Many of these inscriptions have deteriorated over time, leaving some text unreadable due to missing pieces or transfer from original site, and therefore, the radiocarbon dating technique cannot be used in this case.
To help epigraphists decipher these inscriptions, researchers from the Universities of Venice, Oxford, Athens in collaboration with Google’s DeepMind lab have developed a deep learning tool, an artificial intelligence technique that uses a “neural network” that simulates the human brain.
Named Ithaca, after the island of Odysseus in “The Iliad and The Odyssey”, this tool was trained on nearly 80,000 texts from the Packard Humanities Institute database, the largest digital collection of ancient Greek inscriptions. Ithaca’s language processing technique considers the order in which words appear in sentences and their links to each other to better contextualize them.
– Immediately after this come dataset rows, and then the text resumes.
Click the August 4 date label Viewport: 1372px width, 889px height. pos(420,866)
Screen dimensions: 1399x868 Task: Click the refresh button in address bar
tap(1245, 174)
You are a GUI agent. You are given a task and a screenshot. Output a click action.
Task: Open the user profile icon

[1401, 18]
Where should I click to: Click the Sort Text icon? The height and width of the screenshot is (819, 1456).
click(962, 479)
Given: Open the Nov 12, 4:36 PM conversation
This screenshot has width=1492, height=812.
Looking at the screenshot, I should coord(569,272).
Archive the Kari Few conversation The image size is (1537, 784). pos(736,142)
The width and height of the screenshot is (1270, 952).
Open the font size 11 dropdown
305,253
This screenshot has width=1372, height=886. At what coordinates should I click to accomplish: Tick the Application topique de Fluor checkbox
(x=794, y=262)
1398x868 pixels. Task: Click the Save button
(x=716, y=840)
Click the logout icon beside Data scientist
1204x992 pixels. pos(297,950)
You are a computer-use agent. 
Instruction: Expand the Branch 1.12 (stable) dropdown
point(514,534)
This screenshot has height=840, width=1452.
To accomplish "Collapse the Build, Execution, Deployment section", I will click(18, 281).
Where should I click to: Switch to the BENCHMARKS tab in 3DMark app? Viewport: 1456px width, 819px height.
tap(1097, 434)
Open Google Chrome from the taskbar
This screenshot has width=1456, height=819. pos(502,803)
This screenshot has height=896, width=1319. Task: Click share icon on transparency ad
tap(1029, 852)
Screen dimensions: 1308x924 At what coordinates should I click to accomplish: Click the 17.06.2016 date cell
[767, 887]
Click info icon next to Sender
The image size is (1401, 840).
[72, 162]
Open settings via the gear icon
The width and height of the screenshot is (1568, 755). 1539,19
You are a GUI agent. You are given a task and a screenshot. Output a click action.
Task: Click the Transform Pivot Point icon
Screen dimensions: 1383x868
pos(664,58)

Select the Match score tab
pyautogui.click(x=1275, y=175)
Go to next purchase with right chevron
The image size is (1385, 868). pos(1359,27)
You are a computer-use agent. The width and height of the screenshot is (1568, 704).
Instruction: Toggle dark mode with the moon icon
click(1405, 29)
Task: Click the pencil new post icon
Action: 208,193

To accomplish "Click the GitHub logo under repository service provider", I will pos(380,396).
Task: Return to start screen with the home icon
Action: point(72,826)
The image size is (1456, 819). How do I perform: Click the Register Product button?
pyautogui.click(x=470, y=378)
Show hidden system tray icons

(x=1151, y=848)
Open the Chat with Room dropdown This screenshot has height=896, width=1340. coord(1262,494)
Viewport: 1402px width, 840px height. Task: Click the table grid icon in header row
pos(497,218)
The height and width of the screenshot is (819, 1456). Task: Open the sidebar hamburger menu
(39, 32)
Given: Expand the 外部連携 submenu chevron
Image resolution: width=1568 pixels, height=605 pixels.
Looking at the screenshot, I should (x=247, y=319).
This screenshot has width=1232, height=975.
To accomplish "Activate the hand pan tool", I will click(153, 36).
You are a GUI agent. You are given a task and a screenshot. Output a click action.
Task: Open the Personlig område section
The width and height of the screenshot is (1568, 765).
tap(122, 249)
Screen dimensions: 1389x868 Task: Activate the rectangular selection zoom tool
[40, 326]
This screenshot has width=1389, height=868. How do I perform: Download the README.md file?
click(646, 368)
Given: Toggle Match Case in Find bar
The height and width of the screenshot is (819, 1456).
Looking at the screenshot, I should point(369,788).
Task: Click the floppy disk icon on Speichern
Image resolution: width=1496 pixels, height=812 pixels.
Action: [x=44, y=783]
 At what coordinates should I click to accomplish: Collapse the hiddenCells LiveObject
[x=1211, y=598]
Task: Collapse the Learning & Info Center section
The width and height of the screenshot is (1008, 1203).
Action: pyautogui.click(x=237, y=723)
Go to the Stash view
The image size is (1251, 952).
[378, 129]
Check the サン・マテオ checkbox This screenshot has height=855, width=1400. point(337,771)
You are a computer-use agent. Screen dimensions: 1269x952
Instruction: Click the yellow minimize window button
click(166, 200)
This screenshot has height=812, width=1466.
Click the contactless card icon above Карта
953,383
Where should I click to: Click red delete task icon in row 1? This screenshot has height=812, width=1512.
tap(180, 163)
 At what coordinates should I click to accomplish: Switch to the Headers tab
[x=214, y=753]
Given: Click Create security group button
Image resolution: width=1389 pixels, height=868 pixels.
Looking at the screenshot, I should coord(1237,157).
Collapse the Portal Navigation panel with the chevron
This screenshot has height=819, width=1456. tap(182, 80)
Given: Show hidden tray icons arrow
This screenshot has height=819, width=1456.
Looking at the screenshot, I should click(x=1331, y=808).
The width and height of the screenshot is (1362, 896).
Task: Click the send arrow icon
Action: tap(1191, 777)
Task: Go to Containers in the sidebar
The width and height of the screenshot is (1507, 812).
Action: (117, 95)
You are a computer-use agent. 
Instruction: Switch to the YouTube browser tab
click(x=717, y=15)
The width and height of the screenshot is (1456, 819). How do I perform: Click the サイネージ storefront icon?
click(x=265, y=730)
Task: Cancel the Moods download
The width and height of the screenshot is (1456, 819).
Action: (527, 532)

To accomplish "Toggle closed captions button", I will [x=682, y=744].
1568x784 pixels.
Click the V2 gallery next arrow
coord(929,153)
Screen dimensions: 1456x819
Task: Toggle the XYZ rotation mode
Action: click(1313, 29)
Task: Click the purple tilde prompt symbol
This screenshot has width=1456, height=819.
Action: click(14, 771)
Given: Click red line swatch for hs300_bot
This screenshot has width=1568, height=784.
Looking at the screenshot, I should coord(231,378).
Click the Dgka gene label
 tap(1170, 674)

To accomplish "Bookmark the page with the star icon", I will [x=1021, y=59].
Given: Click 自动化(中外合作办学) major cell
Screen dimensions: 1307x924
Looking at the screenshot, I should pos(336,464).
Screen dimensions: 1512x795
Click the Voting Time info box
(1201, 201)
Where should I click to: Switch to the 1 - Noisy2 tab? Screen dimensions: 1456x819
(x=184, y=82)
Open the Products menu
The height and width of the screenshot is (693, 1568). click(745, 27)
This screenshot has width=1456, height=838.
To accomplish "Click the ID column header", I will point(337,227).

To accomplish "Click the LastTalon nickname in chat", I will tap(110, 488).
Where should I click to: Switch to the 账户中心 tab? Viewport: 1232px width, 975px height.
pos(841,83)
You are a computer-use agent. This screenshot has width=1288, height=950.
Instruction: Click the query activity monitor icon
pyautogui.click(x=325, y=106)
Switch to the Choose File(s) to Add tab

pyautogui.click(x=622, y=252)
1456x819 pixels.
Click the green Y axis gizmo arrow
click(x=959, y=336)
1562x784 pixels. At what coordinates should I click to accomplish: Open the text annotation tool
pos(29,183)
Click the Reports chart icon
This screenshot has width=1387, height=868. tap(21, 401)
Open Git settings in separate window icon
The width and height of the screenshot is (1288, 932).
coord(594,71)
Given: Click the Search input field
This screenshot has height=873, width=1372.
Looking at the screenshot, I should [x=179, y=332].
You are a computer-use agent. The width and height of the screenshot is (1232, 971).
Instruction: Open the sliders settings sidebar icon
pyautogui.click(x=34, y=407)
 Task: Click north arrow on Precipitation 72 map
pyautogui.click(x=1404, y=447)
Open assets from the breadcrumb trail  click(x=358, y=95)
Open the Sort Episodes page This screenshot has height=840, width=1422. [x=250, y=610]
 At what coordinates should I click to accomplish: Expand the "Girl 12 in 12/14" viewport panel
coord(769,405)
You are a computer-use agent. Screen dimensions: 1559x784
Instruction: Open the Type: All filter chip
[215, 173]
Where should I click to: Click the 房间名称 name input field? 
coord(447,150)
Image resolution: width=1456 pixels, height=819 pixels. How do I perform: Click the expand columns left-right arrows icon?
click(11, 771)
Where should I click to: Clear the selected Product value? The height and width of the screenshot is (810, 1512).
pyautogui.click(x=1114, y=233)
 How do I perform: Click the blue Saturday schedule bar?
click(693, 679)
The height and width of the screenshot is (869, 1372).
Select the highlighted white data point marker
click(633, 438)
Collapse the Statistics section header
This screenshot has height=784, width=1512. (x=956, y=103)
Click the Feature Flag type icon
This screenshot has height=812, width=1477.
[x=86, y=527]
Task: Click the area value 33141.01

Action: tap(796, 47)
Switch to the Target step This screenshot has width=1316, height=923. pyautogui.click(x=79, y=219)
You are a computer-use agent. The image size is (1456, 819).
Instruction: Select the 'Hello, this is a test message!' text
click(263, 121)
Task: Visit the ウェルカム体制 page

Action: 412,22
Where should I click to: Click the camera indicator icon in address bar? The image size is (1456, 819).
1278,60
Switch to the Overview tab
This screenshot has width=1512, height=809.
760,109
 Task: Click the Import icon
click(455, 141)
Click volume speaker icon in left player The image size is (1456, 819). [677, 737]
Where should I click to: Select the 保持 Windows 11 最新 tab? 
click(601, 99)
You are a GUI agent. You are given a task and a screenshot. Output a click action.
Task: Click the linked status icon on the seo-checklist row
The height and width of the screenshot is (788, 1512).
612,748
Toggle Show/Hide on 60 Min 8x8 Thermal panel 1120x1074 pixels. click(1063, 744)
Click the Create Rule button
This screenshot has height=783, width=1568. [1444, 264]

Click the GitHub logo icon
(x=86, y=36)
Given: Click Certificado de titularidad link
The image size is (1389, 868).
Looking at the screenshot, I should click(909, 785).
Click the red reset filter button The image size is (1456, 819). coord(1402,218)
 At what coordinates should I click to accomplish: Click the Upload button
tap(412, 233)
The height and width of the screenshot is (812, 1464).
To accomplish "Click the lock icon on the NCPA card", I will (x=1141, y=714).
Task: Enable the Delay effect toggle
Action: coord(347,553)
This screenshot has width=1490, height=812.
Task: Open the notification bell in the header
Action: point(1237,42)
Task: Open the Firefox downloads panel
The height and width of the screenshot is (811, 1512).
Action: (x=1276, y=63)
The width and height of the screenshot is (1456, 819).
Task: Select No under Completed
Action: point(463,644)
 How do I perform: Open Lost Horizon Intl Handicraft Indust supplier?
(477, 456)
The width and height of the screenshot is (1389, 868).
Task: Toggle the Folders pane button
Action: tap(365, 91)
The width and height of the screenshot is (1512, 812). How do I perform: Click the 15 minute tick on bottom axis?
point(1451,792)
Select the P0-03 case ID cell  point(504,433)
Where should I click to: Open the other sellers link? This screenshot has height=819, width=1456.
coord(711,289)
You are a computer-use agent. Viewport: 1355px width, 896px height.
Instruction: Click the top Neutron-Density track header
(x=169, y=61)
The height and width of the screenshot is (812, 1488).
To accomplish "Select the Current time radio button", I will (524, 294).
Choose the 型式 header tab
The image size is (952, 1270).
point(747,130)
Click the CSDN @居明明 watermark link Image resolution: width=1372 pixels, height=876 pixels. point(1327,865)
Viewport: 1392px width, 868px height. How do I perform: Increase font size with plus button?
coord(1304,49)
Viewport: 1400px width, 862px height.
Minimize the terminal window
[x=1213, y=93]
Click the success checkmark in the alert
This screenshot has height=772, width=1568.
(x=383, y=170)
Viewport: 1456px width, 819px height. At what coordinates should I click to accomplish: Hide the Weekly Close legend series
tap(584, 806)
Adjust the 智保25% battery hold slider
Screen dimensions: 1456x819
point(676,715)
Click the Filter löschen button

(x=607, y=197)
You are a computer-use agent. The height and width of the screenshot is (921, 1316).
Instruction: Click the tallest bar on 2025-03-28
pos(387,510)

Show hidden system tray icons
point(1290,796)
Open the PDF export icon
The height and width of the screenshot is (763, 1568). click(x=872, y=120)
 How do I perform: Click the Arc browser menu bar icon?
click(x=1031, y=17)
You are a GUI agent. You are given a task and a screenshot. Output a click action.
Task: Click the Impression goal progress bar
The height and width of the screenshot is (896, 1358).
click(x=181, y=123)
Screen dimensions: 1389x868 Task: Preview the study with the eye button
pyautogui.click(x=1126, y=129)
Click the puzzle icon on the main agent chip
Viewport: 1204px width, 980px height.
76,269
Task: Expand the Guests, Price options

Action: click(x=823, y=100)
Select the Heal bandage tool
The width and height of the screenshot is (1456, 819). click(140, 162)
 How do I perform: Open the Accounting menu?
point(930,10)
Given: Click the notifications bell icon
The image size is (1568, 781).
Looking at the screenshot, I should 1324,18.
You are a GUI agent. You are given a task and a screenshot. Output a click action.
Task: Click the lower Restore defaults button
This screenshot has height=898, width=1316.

Because the texts feature many gaps, Ithaca had to merge the words and characters scattered on the stones. It then examined decrees from the 5th century BC engraved on stones from the Acropolis of Athens.
The tool assumed that the letter sequencing could help fill in the gaps in accordance with the historical context. For example, it suggested the word “covenant” to fill a six-character word missing from an oath of allegiance to a city in Athens. Then, the final decision to select the most credible prediction was left to the historians.
But their work was made much easier, as the work of Ithaca alone was 62% accurate. And when used by historians, the accuracy rate of the tool, described as“accessible”, jumped from 25% to 72%, explained the study published in the journal Nature, highlighting the benefits of man-machine cooperation.